We observed no appreciable toxicity in HEK293 or HDF cells treated with ZFN proteins (). Toxicity was also not detected in CHO cells incubated with ZFN proteins containing either the wild-type cleavage domain or the DS/RR architecture (). However, we measured decreased proliferation in CHO and THP1 suspension cells incubated with >1 μM ZFN proteins containing Sharkey mutations (). Toxicity was also observed, qualitatively, in CD4+ cells subjected to consecutive treatments with >1 μM ZFN proteins, suggesting that sensitive cell types may require protein to be administered in consecutive low doses to minimize potential toxic effects.

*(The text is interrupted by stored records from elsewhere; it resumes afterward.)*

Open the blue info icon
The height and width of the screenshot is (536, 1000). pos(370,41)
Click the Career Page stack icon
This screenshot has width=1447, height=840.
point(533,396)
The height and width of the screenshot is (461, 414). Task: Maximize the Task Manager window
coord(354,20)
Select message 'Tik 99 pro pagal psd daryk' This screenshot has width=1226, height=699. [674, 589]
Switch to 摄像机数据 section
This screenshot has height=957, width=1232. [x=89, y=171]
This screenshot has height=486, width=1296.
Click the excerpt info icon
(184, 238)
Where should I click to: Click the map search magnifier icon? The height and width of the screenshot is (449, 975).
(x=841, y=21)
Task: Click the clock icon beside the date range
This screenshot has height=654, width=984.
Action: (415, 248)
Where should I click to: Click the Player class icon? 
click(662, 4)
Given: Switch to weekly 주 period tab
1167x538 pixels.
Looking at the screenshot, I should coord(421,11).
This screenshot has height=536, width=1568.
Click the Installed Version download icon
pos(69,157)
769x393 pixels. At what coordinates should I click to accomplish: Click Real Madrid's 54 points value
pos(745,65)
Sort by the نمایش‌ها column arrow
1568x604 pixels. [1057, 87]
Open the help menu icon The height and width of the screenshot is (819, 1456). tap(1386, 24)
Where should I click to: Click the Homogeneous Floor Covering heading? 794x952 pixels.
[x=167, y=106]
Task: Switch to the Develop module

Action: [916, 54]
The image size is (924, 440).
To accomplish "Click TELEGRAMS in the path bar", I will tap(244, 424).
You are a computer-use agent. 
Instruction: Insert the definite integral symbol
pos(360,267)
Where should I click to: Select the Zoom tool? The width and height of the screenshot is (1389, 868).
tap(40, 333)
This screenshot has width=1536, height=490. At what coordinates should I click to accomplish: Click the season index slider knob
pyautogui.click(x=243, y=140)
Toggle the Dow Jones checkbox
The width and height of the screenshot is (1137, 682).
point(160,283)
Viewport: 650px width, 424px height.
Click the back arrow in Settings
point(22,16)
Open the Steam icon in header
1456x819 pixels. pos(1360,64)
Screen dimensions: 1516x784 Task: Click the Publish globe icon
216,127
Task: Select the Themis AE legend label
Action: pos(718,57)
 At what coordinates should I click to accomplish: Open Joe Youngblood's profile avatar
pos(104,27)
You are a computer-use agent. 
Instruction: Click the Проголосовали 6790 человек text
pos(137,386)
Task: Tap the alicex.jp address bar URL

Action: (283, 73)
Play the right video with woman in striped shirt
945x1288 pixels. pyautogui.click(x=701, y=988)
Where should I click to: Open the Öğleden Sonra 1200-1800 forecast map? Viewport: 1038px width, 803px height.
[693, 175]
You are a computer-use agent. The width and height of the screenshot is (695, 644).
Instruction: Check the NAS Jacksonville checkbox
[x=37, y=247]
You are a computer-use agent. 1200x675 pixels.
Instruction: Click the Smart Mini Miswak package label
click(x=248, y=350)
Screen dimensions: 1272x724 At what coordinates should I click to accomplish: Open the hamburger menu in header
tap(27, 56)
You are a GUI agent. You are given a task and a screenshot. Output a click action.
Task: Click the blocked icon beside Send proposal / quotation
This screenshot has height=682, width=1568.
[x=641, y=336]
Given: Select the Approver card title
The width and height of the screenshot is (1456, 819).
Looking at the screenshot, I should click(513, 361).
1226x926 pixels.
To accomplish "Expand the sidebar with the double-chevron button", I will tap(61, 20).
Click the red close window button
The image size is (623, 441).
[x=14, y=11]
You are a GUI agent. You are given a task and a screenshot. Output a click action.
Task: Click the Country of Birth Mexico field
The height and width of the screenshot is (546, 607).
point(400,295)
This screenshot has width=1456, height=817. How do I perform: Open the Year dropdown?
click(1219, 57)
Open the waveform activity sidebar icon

We have demonstrated the intrinsic cell-penetrating capabilities of the standard ZFN architecture and have shown that direct delivery of ZFNs as proteins can be used to disrupt the expression of endogenous genes in a variety of mammalian cell types, including primary CD4+ T cells and primary adult human dermal fibroblasts, which are frequently used to generate induced pluripotent stem cells. In contrast to methods that require ZFN expression from DNA, ZFN protein delivery leads to comparatively fewer off-target cleavage events and does not carry the risk of insertional mutagenesis, making this method suitable for genome editing applications in which minimizing cellular toxicity or maintaining genetic integrity is of particular importance, such as the in vitro modeling of human diseases and the ex vivo modification of non-transformed human cell types. We show that this method can also be used to modify difficult-to-transfect cell types, including patient-derived leukemia cell lines and primary human lymphocytes, supporting the use of this technique in place of viral-mediated gene delivery for inducing gene knockouts in cultured cells for reverse genetics and drug discovery. As methods for engineering cell-permeability into proteins improve, we anticipate that protein delivery and the benefits afforded therein will be extended to other designer nucleases, including TALENs.